The final equation for the expectation of the risk is now

$\mathbb{E}_{D} \left [R(h) \right] = \mathbb{E}_{D} \left [\left (h(x) - \mathbb{E} \left [h'(x) \right] \right)^{2} \right] + \left (\mathbb{E} \left [h'(x) \right] - f(x) \right)^{2} + \mathbb{E} \left [\epsilon^{2} \right]$

The first term in the above equation is what we call the variance. The second term is the bias and the last term is the noise.

$Mean Squared Error = Variance + Bias^{2} + Noise$

The noise is also known as the irreducible error. Therefore, in machine learning when we minimize the mean squared error, we are really trying to minimize the variance and bias. What do we actually mean when we say variance and bias? Variance describes the error from applying our model on the test set. If our training set error is low but our test set error is high then we have high variance. Bias refers to the error between the true underlying function that describes the data and our model. If our training set error is high then have a bias problem. Let's explore these concepts further.

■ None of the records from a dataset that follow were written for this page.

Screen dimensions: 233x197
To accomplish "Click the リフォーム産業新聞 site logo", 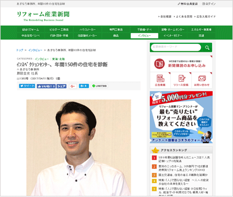I will pyautogui.click(x=43, y=16).
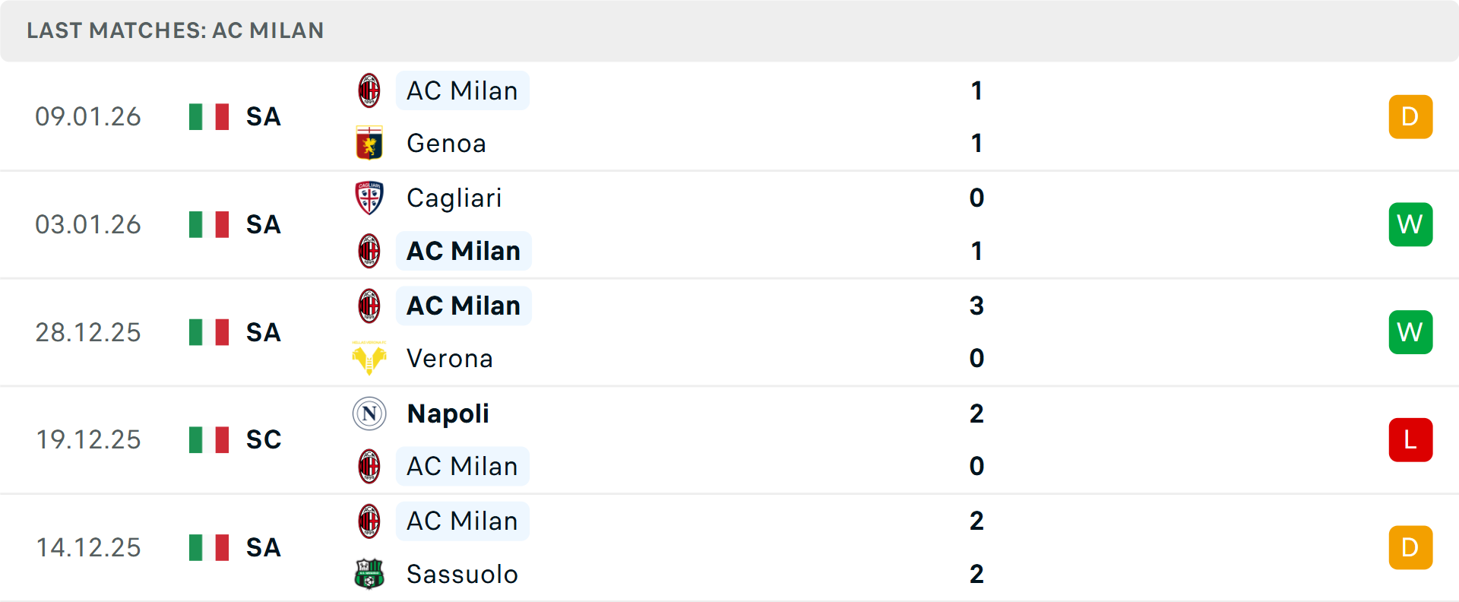
Task: Click the Verona club crest
Action: pyautogui.click(x=369, y=358)
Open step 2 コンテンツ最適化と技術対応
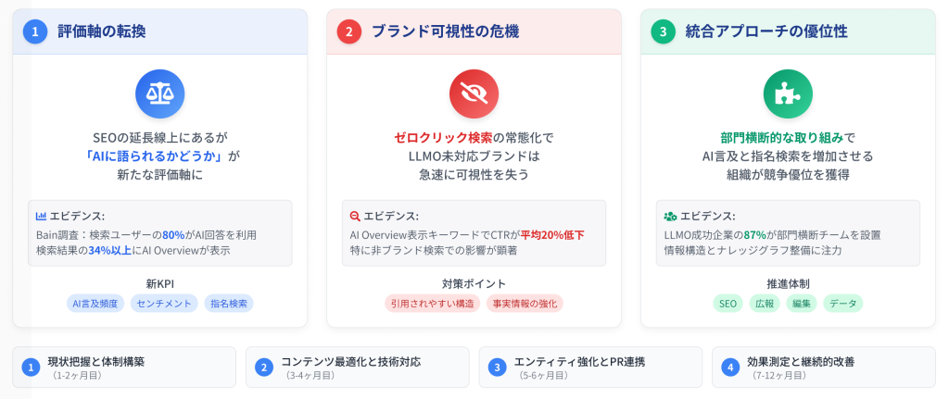 (x=357, y=367)
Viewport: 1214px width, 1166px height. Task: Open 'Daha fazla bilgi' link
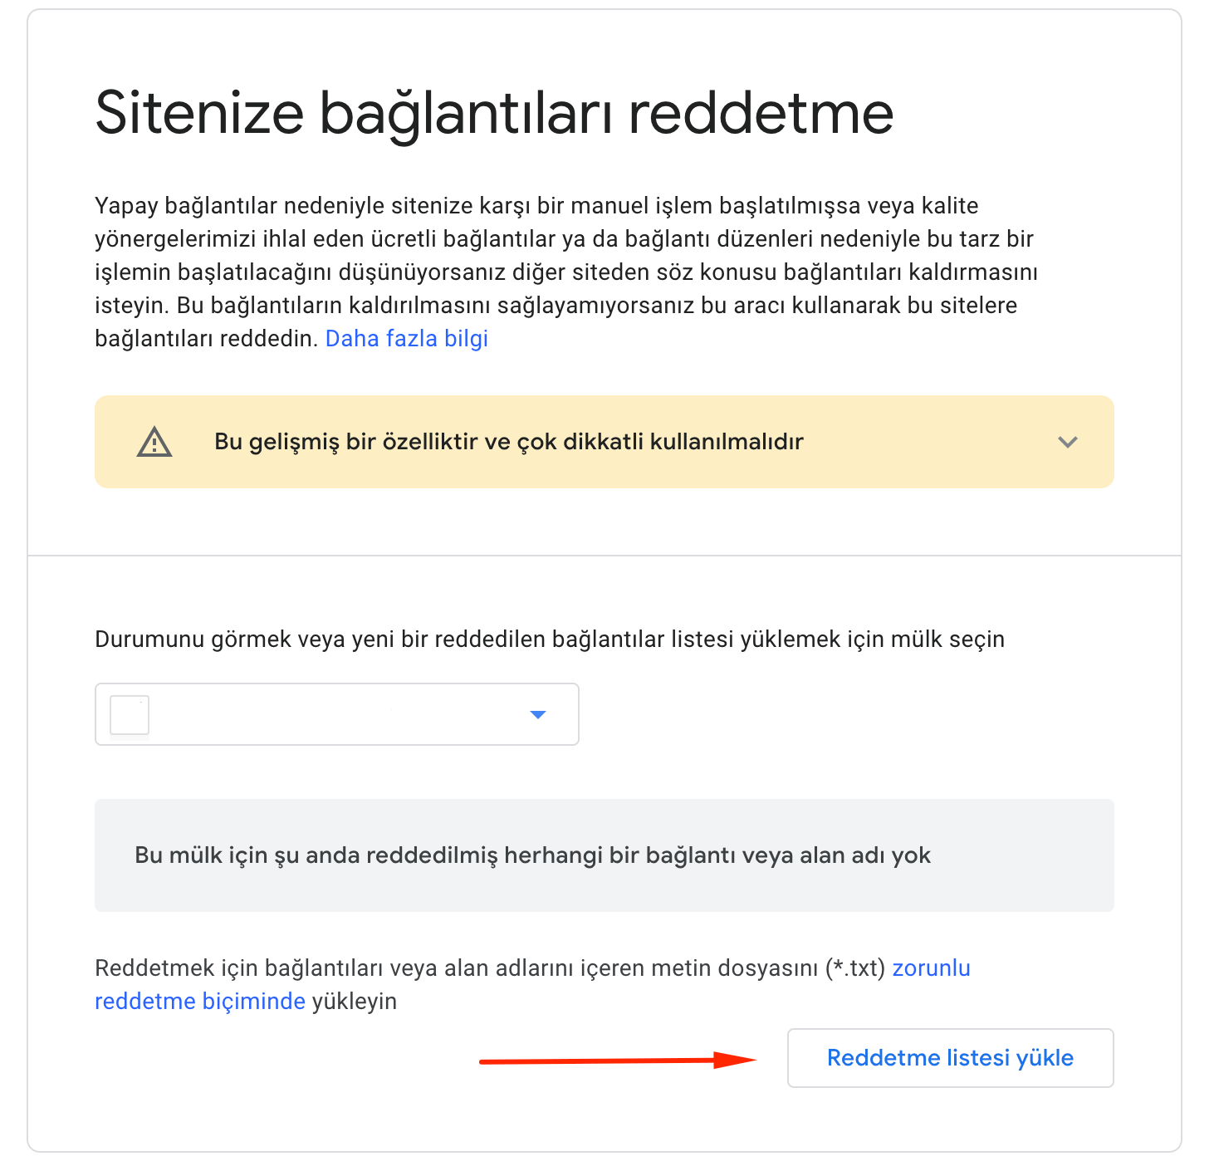coord(406,338)
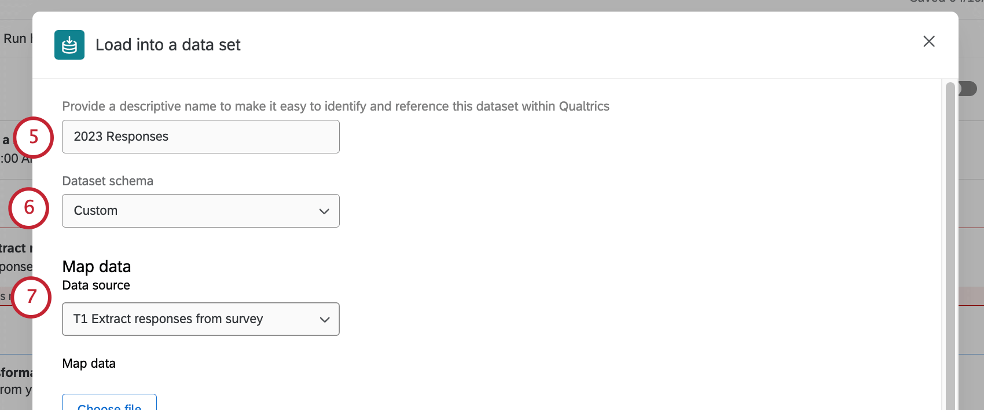The width and height of the screenshot is (984, 410).
Task: Select the Load into a data set header title
Action: (168, 45)

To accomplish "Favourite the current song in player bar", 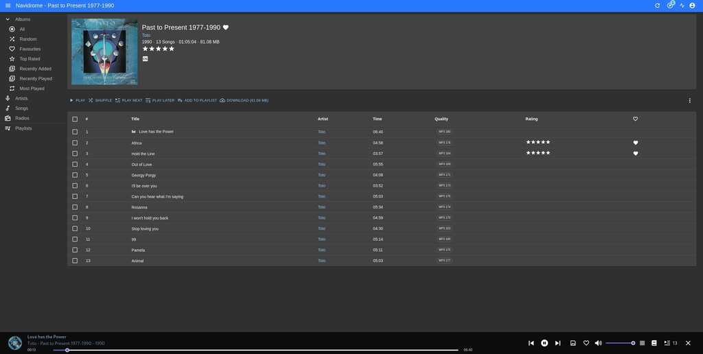I will (x=586, y=343).
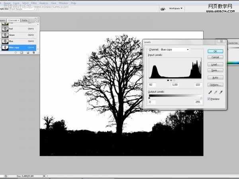Toggle the Preview checkbox in Levels

tap(209, 99)
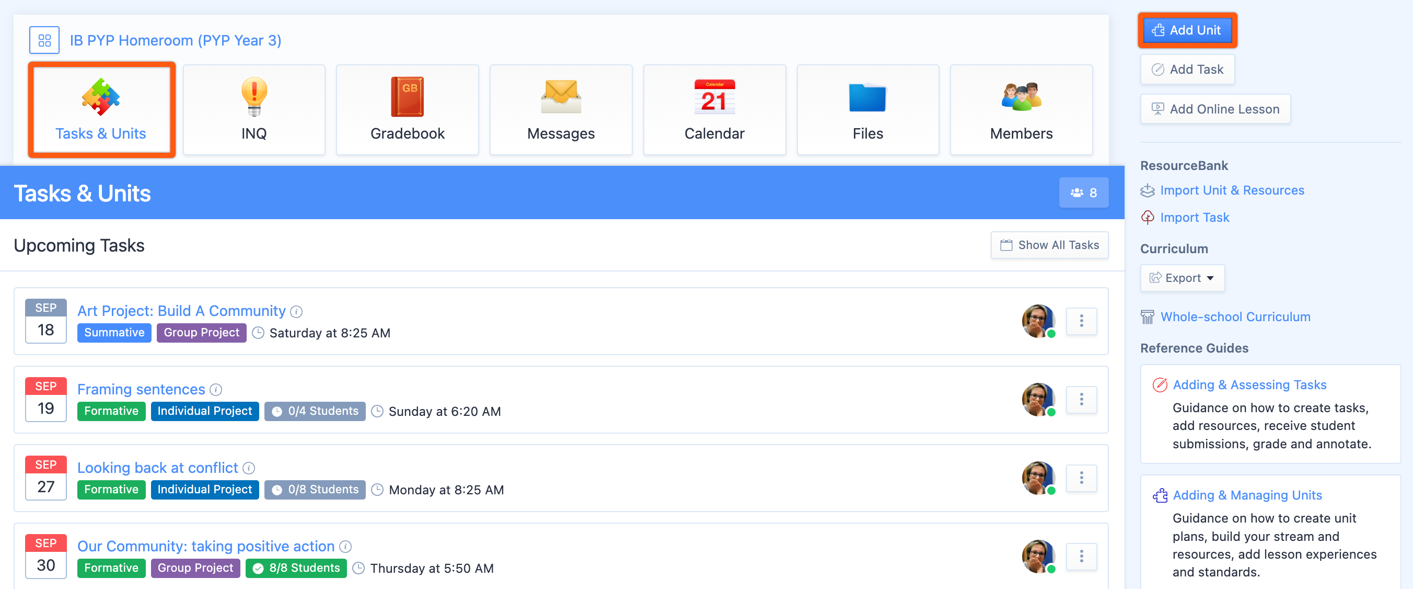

## Bias-Variance Intuition

Bias and variance play an important role in developing machine learning models. They are easier to explain with visual examples. Let's say we have the following data that we want to fit a machine learning model to. The data looks quadratic so let's use a quadratic model to fit the data. The model fits the data pretty well. We can see that the error between our model and the data is quite low i.e. it has low bias. How does the model perform with data it has never seen before? Let's say our test data looks like the following. The model doesn't fit the test data as well as the training data, particularly towards the later data points. When this happens, we say that the model does not generalize well. Models that don't generalize well have high variance. To lower the variance and improve generalization, it's often better to use a simpler model. For example, instead of using a quadratic model we can use the simpler linear model. The linear model clearly doesn't fit the original data as well as the quadratic model, but how does it perform on the test set? The linear model performs much better on the test data. It generalizes better in this example since it does not overfit to the original data. This model has high bias but low variance.

When we overfit to the training data we have low bias but high variance. When we underfit to the training data we have high bias but low variance. This is the essence of the bias-variance tradeoff. We need to find the optimal model that minimizes both the bias and the variance, and therefore the total error. The above graphic summarizes the bias-variance tradeoff. As our model gets more complex (i.e. more parameters), the bias error becomes smaller while the variance error becomes larger. The total error decreases until a minimum is reached, and then it starts increasing again as the model becomes too complex and suffers from variance. Regularization involves taking a complex model and simplifying it to reduce variance. There are a couple different methods to achieve this which we'll talk about in the next blog post.